#### Work instructions
#1 In the composite area problem, what kind of triangle is triangle $FBD$ said to be?
#2 Pick up the composite area problem's solution after its last sentence and carry it on.

Composite area

Geometry Level 2

The diameter of semicircle $n$ with center at $Y$ is thrice the radius of semicircle $m$ with center at $X$ . Quadrilateral $BCED$ is a rectangle and triangle $FBD$ is an equilateral triangle. The altitude of triangle $ABC$ is twice the radius of semicircle $m$ . If the area of triangle $ABC$ is $32$ , find the area of the whole figure.

2(64+18\sqrt{5}+13\pi)

32\left(4+9\sqrt{3}+\dfrac{8}{7}\pi \right)

128+36\sqrt{3}+26\pi

224+144\sqrt{3}+80\pi

1 solution

A Former Brilliant Member
Oct 12, 2017

Let $r$ be the radius of semicircle $n$ . Then

$A_{ABC}=\dfrac{1}{2}bh$

$32=\dfrac{1}{2}(2r)(2r)$

$64=4r^2$

$16=4r$

$r=4$

It follows that the diameter of semicircle $n$ is $3(4)=12$ and $CE=BD=12$ and $DE=BC=8$ .

So the area of semicircle $n$ is $\dfrac{1}{2}\pi (4^2)=8\pi$ . The area of semicircle $m$ is $\dfrac{1}{2}\pi (6^2)=18 \pi$ . The area of rectangle $BCED$ is $8(12)=96$ . The area of equilateral triangle $FBD$ is $\dfrac{\sqrt{3}}{4}(12^2)=36\sqrt{3}$ .

#### Recorded data
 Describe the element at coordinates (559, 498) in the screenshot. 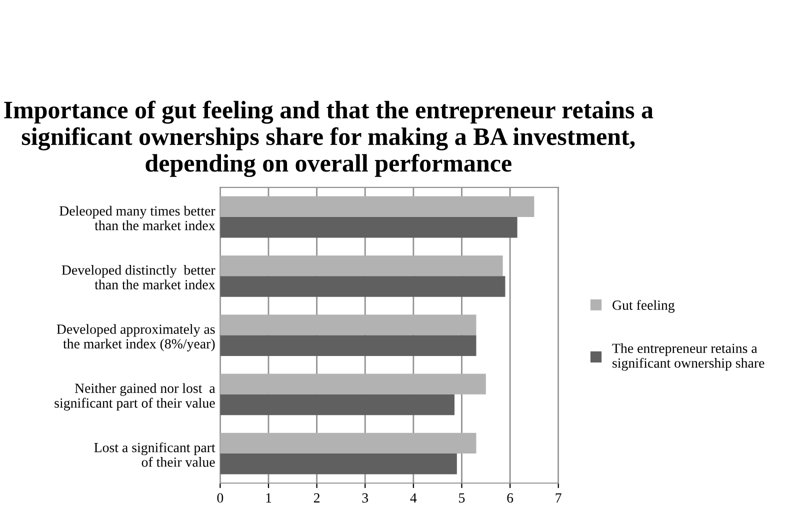

I see `x-tick-label: 7` at that location.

#### Answers to the problems
#1 An equilateral triangle.

#2
Finally, the area of the whole figure is

$32+96+36\sqrt{3}+8\pi + 18 \pi=$ $\boxed{128+36\sqrt{3}+26\pi}$

Formulas used:

$A=\pi r^2$ $\implies$ Area of a circle where $r$ is the radius. When looking for the area of a semicircle, we need to divide it by $2$ .

$A=\dfrac{\sqrt{3}}{4}x^2$ $\implies$ Area of an equilateral triangle where $x$ is the side length. It is a derived formula.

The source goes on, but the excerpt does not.